The Blade, réalisé par Tsui Hark en 1995, s’impose ainsi avec une insolence assez déconcertante. Il faut en effet s’accrocher ou, au choix, abandonner toute idée préconçue pour entrer dans cet univers ahurissant. Car avant que de pouvoir apprécier ce qu’on est venu y chercher (à savoir un film d’arts martiaux et de sabre), il convient d’intégrer un monde pour le moins singulier, où la majeure partie des règles d’écriture semblent tout simplement abolies. Menée à un train d’enfer, l’intrigue et la présentation des protagonistes est saturée d’ellipses, de transitions brutales qui nous font passer d’un lieu ou d’une séquence à l’autre sans qu’on ait pu réellement ingérer les enjeux de ce qui précédait. Tout semble filmé à vitesse rapide, y compris les scènes de dialogues où l’hystérie, les hurlements et les gestes brutaux constituent la norme. Le jeu est outré, les méchants sortent la langue, les filles écarquillent leurs yeux, les héros plissent les leurs. Et il y a aussi un petit chaton blanc, peut-être en hommage au combat final de La Fureur du Dragon.

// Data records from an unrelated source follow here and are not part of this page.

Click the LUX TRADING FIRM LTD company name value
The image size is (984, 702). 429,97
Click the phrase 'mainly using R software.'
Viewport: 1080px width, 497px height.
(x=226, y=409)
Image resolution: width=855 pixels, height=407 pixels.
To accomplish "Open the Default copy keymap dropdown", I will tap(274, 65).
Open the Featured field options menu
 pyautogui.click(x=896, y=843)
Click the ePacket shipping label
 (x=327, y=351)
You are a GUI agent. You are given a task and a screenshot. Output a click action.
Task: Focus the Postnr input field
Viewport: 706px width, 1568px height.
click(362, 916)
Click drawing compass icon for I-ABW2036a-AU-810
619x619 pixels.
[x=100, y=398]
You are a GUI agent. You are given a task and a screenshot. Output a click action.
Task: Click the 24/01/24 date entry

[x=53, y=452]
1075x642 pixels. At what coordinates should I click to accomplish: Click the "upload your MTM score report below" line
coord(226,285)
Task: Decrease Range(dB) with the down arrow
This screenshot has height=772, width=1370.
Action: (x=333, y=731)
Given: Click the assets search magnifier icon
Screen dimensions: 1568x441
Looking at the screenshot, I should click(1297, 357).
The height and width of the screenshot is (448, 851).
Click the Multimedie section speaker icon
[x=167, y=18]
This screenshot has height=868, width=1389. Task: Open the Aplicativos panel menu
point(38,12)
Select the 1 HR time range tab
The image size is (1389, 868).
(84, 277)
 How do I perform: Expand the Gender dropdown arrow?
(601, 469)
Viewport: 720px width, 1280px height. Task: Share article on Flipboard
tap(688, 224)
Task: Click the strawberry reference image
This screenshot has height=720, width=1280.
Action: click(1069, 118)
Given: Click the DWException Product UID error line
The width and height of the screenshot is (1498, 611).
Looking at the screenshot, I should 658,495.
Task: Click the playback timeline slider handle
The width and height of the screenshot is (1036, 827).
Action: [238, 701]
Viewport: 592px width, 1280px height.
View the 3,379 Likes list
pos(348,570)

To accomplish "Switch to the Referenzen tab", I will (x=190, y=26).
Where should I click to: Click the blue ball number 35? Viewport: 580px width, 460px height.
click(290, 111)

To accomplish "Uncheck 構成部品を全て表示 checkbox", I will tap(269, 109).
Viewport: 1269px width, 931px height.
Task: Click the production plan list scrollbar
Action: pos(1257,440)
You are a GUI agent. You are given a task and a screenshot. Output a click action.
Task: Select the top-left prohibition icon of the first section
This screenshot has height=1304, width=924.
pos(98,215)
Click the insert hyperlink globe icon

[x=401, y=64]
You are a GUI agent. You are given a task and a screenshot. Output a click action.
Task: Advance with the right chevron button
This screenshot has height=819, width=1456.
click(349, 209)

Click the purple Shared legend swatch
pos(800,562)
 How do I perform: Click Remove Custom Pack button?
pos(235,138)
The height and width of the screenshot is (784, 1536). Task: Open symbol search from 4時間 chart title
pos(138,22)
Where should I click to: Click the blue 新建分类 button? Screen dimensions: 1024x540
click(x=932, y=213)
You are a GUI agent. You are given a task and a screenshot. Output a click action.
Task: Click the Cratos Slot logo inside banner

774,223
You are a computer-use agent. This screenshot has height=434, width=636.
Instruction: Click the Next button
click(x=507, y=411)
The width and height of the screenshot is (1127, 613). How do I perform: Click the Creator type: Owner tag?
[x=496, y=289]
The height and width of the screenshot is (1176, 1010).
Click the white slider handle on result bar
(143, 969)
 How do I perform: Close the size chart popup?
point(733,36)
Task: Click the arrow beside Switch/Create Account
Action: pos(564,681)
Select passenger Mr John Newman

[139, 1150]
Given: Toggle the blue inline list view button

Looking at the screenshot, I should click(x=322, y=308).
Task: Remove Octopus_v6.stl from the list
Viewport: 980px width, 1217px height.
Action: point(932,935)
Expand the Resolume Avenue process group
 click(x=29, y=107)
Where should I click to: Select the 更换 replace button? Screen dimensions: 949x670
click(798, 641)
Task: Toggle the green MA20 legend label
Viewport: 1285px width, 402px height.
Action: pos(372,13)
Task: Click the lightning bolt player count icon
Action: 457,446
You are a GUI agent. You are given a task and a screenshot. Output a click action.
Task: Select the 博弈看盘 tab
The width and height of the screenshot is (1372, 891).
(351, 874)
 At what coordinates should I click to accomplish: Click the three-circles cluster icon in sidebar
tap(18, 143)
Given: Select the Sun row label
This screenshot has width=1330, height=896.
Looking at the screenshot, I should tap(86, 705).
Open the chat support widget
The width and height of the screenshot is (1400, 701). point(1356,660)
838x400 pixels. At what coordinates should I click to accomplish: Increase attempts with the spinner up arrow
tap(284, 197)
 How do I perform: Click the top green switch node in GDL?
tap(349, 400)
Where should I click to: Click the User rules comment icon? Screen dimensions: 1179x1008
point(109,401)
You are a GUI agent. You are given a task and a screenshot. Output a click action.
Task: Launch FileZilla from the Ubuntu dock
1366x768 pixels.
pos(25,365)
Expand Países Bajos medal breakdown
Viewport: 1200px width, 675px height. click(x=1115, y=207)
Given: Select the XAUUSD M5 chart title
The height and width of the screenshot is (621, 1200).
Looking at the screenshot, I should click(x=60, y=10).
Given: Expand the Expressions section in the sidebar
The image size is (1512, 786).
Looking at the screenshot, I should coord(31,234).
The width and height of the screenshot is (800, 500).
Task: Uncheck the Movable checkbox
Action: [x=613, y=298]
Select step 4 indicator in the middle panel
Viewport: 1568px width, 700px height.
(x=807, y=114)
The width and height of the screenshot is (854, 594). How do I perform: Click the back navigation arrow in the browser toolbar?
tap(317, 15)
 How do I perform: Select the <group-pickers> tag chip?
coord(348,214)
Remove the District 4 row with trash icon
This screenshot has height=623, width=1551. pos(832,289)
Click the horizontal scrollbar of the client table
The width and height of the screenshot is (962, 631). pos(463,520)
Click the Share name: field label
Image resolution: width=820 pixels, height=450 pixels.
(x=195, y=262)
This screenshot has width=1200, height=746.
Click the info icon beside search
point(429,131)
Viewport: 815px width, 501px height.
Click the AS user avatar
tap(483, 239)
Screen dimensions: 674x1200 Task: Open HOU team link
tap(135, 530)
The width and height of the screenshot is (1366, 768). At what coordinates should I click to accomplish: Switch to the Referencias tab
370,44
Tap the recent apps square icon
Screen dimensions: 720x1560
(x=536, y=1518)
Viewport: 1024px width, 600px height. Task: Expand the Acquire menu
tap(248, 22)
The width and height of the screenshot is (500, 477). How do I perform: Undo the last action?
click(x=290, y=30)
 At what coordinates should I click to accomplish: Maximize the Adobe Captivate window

Alors qu’on peut s’inquiéter de ne strictement rien comprendre à l’intrigue, la phase de décantation (qui ne se fera pas par une baisse de rythme pour autant) dessinent des enjeux qui finalement ne sont que la justification à la véritable sève du film, à savoir les affrontements. Les décors eux-mêmes sont totalement asservis à cette finalité : un sol jonché de pièges en mâchoires métalliques, un improbable amoncellement de bambous qu’on va renverser par centaines, la boue, les cordages, des maisons qu’on incendie, des murailles que la caméra franchit avec une fluidité qui épouse parfaitement les corps en mouvement continu.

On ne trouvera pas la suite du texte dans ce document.